Finding and fabricating parts for this machine has been the biggest challenge of all. Early on, I stopped by a fab shop to get an estimate on a repair of just one small part on the rig and they said it would be $1,250 After finding a better shop I got that part fixed for $200. I stayed with that shop for the duration of the rebuild. :laugh:

Right now I think I'm about ready to get to drilling. I will get my people to inspect my work before I go at it, but want to have everything ready so I can hopefully start to drill the day they come out. Heck, I'd love for the old timers to drill the well for me and just watch:laugh:

My drilling plan is to start with the 13 inch chisel starter bit and drill, hopefully just 20 feet to a solid formation. There are some wells staying that shallow for the surface seal. I have seen some going 40 and 60 feet too.

Right now I am trying to learn how I'm going to do my surface seal. I know the 13 inch bit will give me the right diameter hole to seal with a 8 inch casing. I would like to use a pvc surface seal but think metal casing my be better.

What I have pictured is drilling down to the solid formation, without using any casing and hoping I can maintain the hole without it collapsing on me. I think I can use benenite to help support the walls. Then I'd place the casing and seal it. Still trying to figure that out too :laugh: It needs to be sealed from the bottom up and I don't want to use pumps to do it.

After the surface seal is set I'll change bits out to this beautiful 6 inch new Trident bit:
http://cdn.preparedsociety.com/images/1/7/3/9/4/picture-266-1022.jpg
And drill down to a total depth of 100 feet through consolidated materiel and line the well with PVC :laugh::laugh:
The water dowser said there are two veins crossing at 70 and 90 feet. I hope he's right, but I have my doubts.

Any input on my venture is welcome. I came across this site while researching how to continue. I always learn better by talking to people that have been there and done that, than reading documents.

**Listing:**
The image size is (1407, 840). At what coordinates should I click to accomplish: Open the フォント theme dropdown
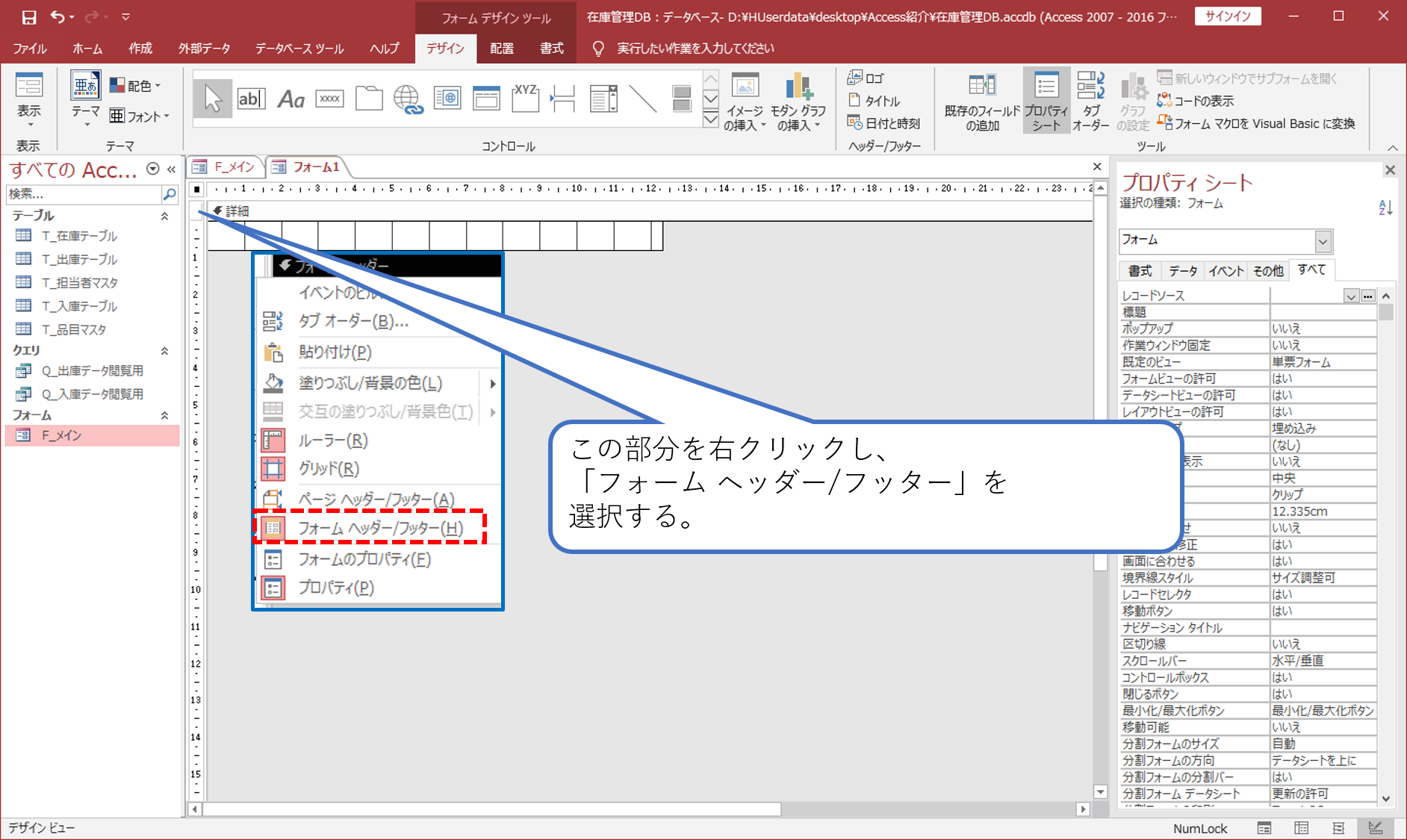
* * *
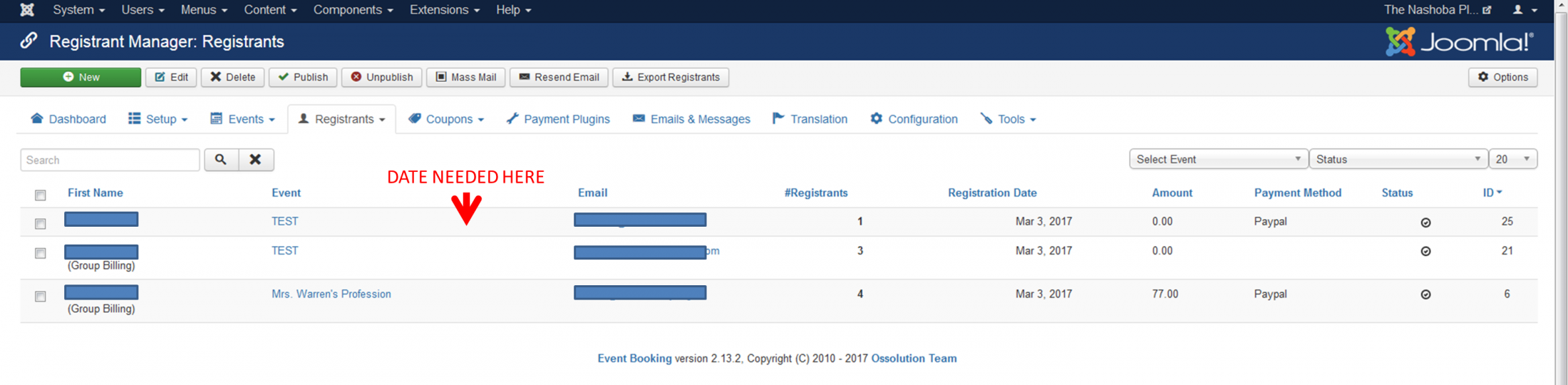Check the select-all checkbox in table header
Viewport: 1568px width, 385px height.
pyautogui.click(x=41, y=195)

**Job 1:** Summarize the post about drilling a well in two sentences.
**Job 2:** List every depth in feet that the post about drilling a well mentions.

**Output 1:** After finding that fabricating parts was the biggest challenge of rebuilding the rig, and getting one repair done for $200 instead of a $1,250 estimate, the writer is now nearly ready to start drilling. The plan is to drill with the 13 inch chisel starter bit to a solid formation, set and seal an 8 inch casing for the surface seal, then switch to a 6 inch Trident bit and drill to a total depth of 100 feet, lining the well with PVC.

**Output 2:** 20 feet, 40 feet, 60 feet, 70 feet, 90 feet, 100 feet